Город гудел изнутри, как вулкан, который готов взорваться. И он взорвался, когда с Пласа дель Кастильо тысячи людей растеклись по улицам, сотрясая древние стены Памплоны песнями и грохочущими оркестрами.
— Ты читала <Фиесту>? — спросил я.
— Нет. Это плохо?
— Наоборот. Хорошо.
— Почему?
— Потому, что ты можешь сравнить Чудо со Словом.
— А разве Слово — не Чудо?
— Слово тоже Чудо, только Слово Хемингуэя было рождено Чудом Сан-Фермина.
— А я не разлюблю Хемингуэя, если после настоящей фиесты прочту его <Фиесту>?
— Нет, — ответил я и сразу же подумал о том, что категоричности детей нельзя противопоставлять нашу категоричность: оружие взрослых доказательность. Впрочем, в понятии <взрослость> заложена снисходительность, отпущенная тем чувством ответственности, которое рождает отцовство. Мы дали детям возможность максимально быстрого приобщения к знаниям; термин <акселерация> — мудреный термин, но если изложить его просто и понятно: <раннее умнение, параллельное раннему созреванию>, тогда станет ясно, что мы живем сейчас в новой эпохе, которая отнюдь не есть механическое повторение эпохи <отцов и детей>. Н е т е р п е н и е, которое породило конфликт поколений в прошлом веке, сейчас присуще в равной мере и старцам, ибо Нильс Бор и Сергей Королев продолжали быть яростными нетерпеливцами до последнего дня своего, а ведь нетерпение — это главное, что определяет возрастную границу. Век электроники, космоса и пересадки сердца захватил в яростную круговерть <темпа знания> детей и отцов; порой отцов более, чем детей, ибо отец входит первым в зону опасного эксперимента: <отец> в данном случае понятие типическое.

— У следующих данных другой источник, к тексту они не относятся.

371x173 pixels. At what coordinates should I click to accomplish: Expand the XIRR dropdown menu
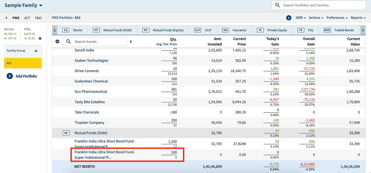click(x=301, y=18)
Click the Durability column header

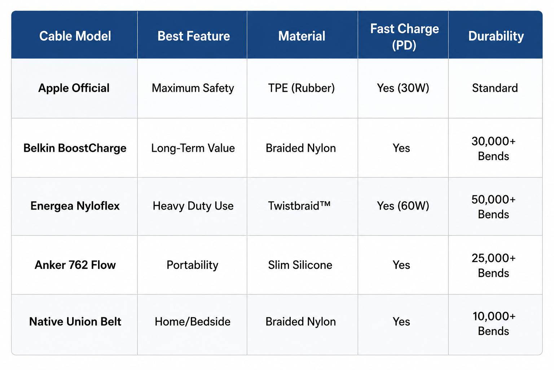click(496, 36)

— Я не знаю, как это все можно нарисовать, — сказала Дуня, — не могу себе представить, как это все можно передать на холсте.

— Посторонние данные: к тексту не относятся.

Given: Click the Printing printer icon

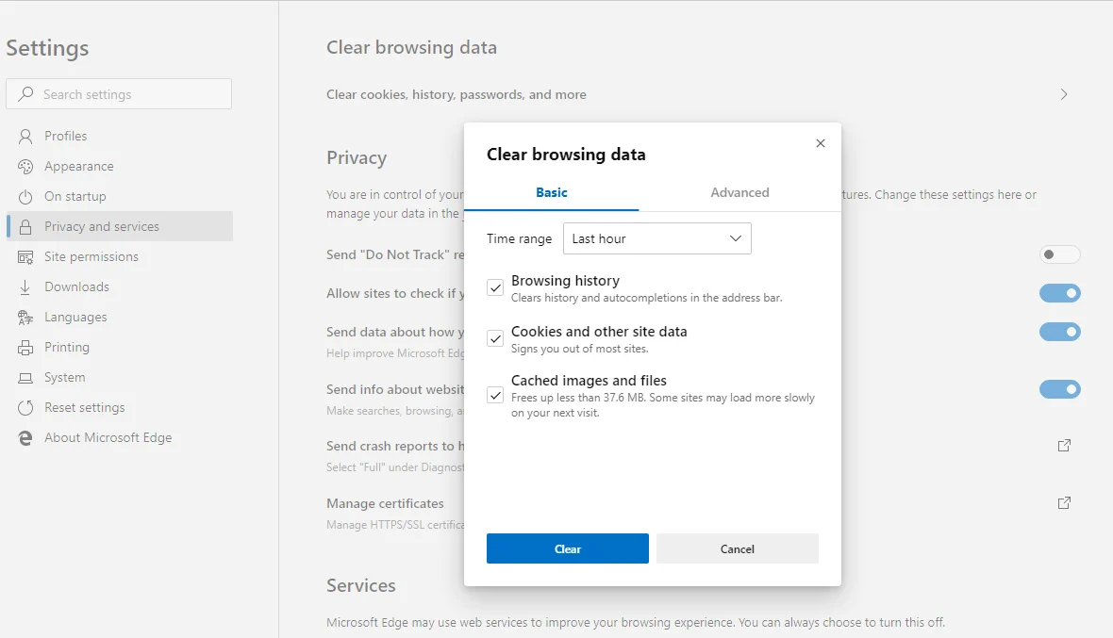Looking at the screenshot, I should pos(25,348).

Я был настроен продолжать осторожные отцовские сентенции, но пришли друзья, подхватили нас, закружили в танце, и мы влились в толпу, а она как лес (так, кажется, говорил Мигель Упамуно), она все ставит на свои места: мы перестали быть зрителями фиесты, а стали ее участниками, и не было в ту ночь ни одного человека в Памплоне, который бы просто глазел на процессии, сменявшие одна другую, на великанов, вышагивавших на ходулях, на транспаранты со смешными рисунками, на певцов — а им был каждый.

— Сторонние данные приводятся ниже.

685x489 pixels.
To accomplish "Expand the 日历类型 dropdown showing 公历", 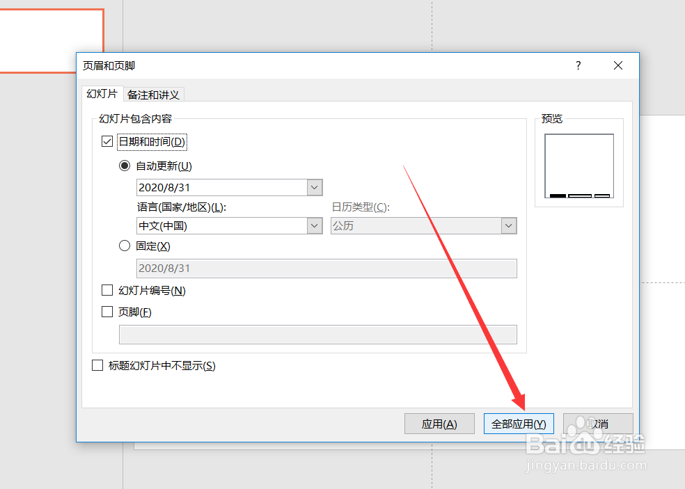I will tap(509, 225).
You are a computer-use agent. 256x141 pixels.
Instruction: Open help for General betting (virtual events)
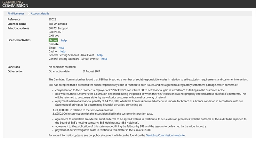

Переводить их песенки нельзя — скорее не надо, — потому что детская незамысловатость слов, соединенная с музыкой, тоже незамысловатой, вкупе рождает постоянное ощущение праздника. Разъединение души (которой конечно же нет) с телом (которое — очевидная данность) символизирует смерть — тоже относимо к песенкам фиесты, и если даже я приведу ноты этих песенок, все равно ничего не получится, потому что надо воочию увидеть, чтобы понять истинный смысл народного праздника.
— Нас как по реке несет, — сказала Дунечка, — словно на быстрину попали.
И точно, нас несло по узкой горловине улицы, освещенной яркими огнями иллюминации, несло так, что каждый мог ощутить н е в о з м о ж н о с т ь, но сейчас в этой невозможности вырваться из потной, устремленной в никуда, песенной и танцующей толпы не было страха, который обычно сопутствует тому моменту, когда ты ощутил, что не можешь.
Наверное, в Кетчуме, в ночь, когда Старик собрал свое ружье и вытер большой сухой ладонью те два патрона, которые подвели черту, он думал о разностях н е в о з м о ж н о г о: когда в Памплоне нельзя прервать праздник, выйти из него, спрятаться, отделить себя от сотен тысяч людей в белых костюмах, закапанных красным вином, и когда нет сил п р о д о л ж а т ь праздник, если ты наедине со столом и перед тобой чистый лист бумаги, а ты не можешь писать или чувствуешь, что делаешь не то и не так, — это ощущение невозможного рождает трагедию, дописать которую могут люди большого мужества, как Хемингуэй. Остальные ц е п л я ю т с я за настоящее или насилуют бумагу и теряют свое прошлое, а нет ничего страшнее потери прошлого — это как предательство, а ведь предают целые поколения, которые воспитывались на тех образах и идеях, которые создал художник в пору своего расцвета.